Lessons to be learned from Iraqi occupation

Eight years ago on March 19, 2003, the United States government flouted international law and defied the millions who protested in the U.S. and around the world by unilaterally invading Iraq. The rape of Iraq undoubtedly will be recorded as one of greatest crimes of the 21st century.

Initially, the Bush administration justified its unprovoked aggression by claiming Saddam Hussein’s regime possessed weapons of mass destruction. When this was exposed as the lie it was, efforts were made to qualify the crime as an orchestrated liberation of a people from a despot. The record of the past eight years has proven this narrative a fraud as well.

Remembering this grim anniversary is all the more appropriate given the military actions by the U.S. and European powers to enforce a “no-fly zone” over Libya in the name of “humanitarian” assistance.

On Thursday, the United Nations Security Council approved the use of force in Libya, including “all necessary measures…to protect civilians and civilian populated areas under threat of attack.”

While the U.N. resolution forbids “a foreign occupation force on any part of Libyan territory,” extreme naiveté is required to believe such an action is off the table for the imperialist powers.

Considering the intervention in Libya, it is worth asking, where has the “assistance” rendered to the Iraqi people gotten them over the past eight years?

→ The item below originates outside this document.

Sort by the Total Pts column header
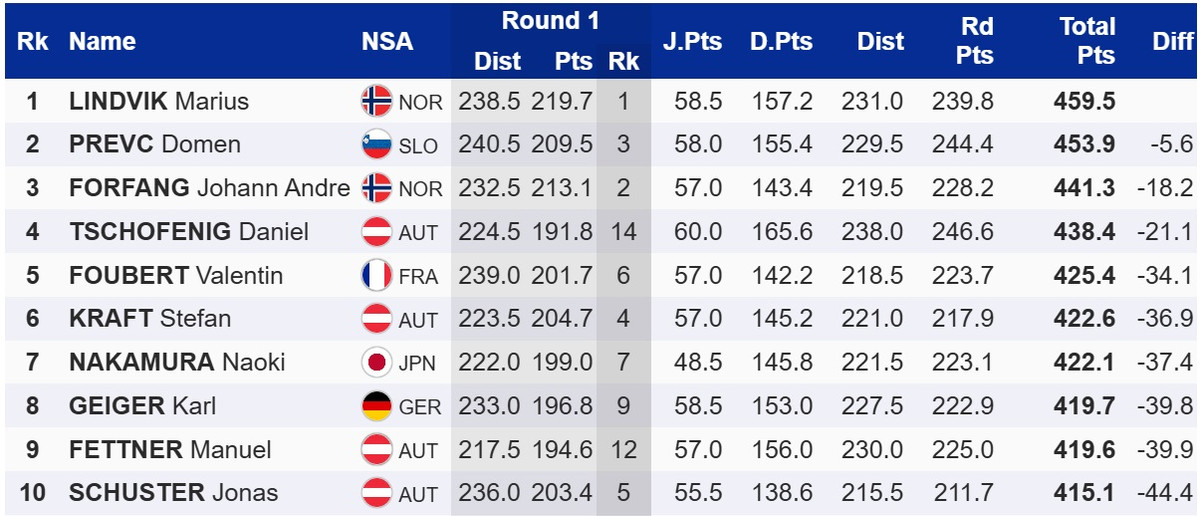[1087, 41]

A 2006 study conducted by Johns Hopkins University and published in the British medical journal, the Lancet, concluded at that time between 393,000 and 943,000 Iraqis had died as a result of the invasion. Other credible estimates since then put the toll more than a million. Millions more have been maimed and displaced.After denying it maintains official death counts, the Pentagon acknowledged last year it had recorded some 77,000 Iraqi deaths between 2004 and mid-2008.

Documents released by WikiLeaks show more than 109,000 Iraqis were killed between 2004 and 2009, about 23,000 of who were classified as “enemy” deaths and more than 66,000 – or more than 60 percent – as “civilian.”

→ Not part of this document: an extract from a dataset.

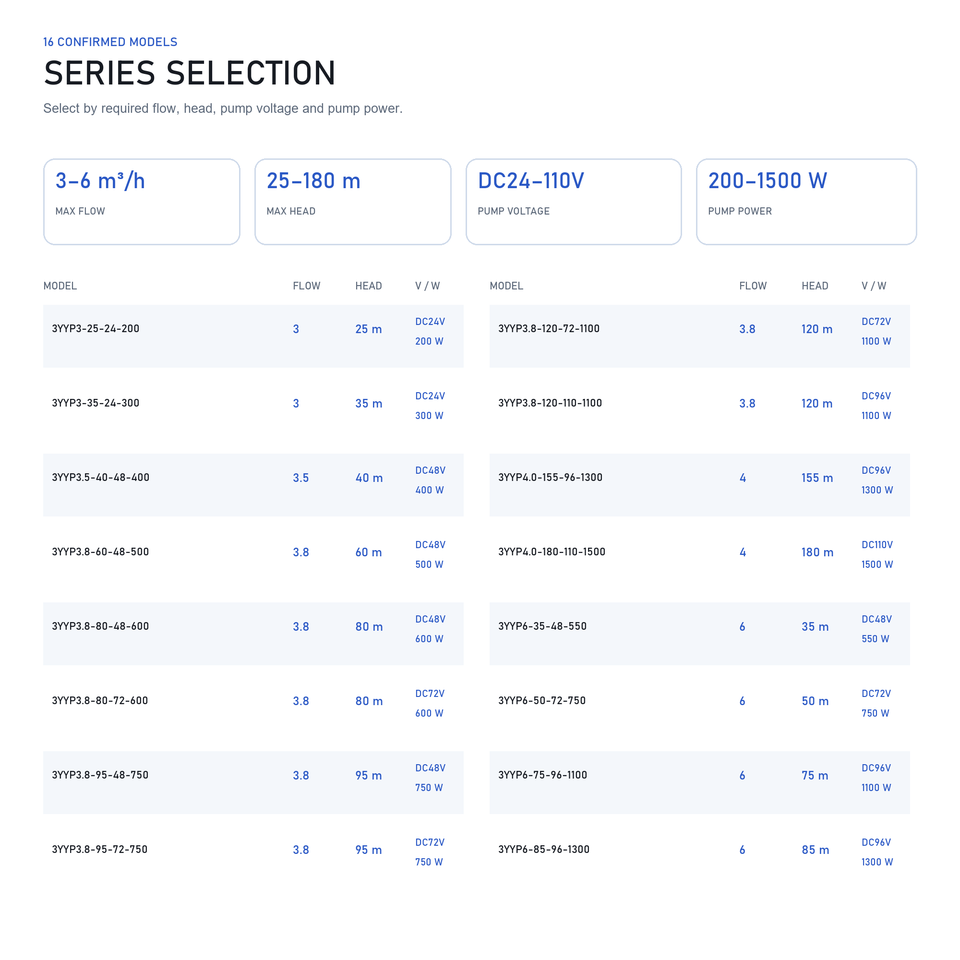
Task: Select model 3YYP3.8-120-72-1100
Action: coord(700,336)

The infrastructure of this modern country was destroyed and never rebuilt. Reuters noted last month, “Almost eight years after the U.S.-led invasion, Iraq’s infrastructure remains severely damaged. The country suffers a chronic water shortage, electricity supply is intermittent and sewage collects in the streets.”

Some 47,000 U.S. troops still occupy the country, and the population despises its corrupt government as American stooges. Over the past several weeks, Iraqis have joined their brothers and sisters in the region, protesting against appalling living standards. Official unemployment is more than 15 percent while public services are inadequate amid food shortages and soaring prices.

These are the conditions of a country that holds the world’s second-largest oil reserves. However, the nation’s oil fields are now largely controlled by western companies underscoring the real motivation behind the invasion.

While it is true the ends can justify the means, it is always the case the means determine the ends. The undemocratic, brutal and illegal method by which the U.S. initiated regime change in Iraq precluded the establishment of a democracy in any genuine sense of the term. Indeed, Iraqis are currently being gunned down by their “democratic” government for protesting against their devastating social conditions to the silence of the American government.

The same original sin of imperialist intervention was at work with regards to Afghanistan, where one of the most corrupt and hated governments on the planet remains in power only by the grace of the American government. Hardly a week goes by where one does not hear American un-manned drones have killed dozens of civilians.

The imperialist “assistance” to Libya will be at the expense of the Libyan people. There are no shortcuts to democracy. It can only be obtained through a broad popular movement, guided by a correct political perspective, through which society as a whole determines its future. An imperialist intervention in Libya threatens once again to prove this true in the negative.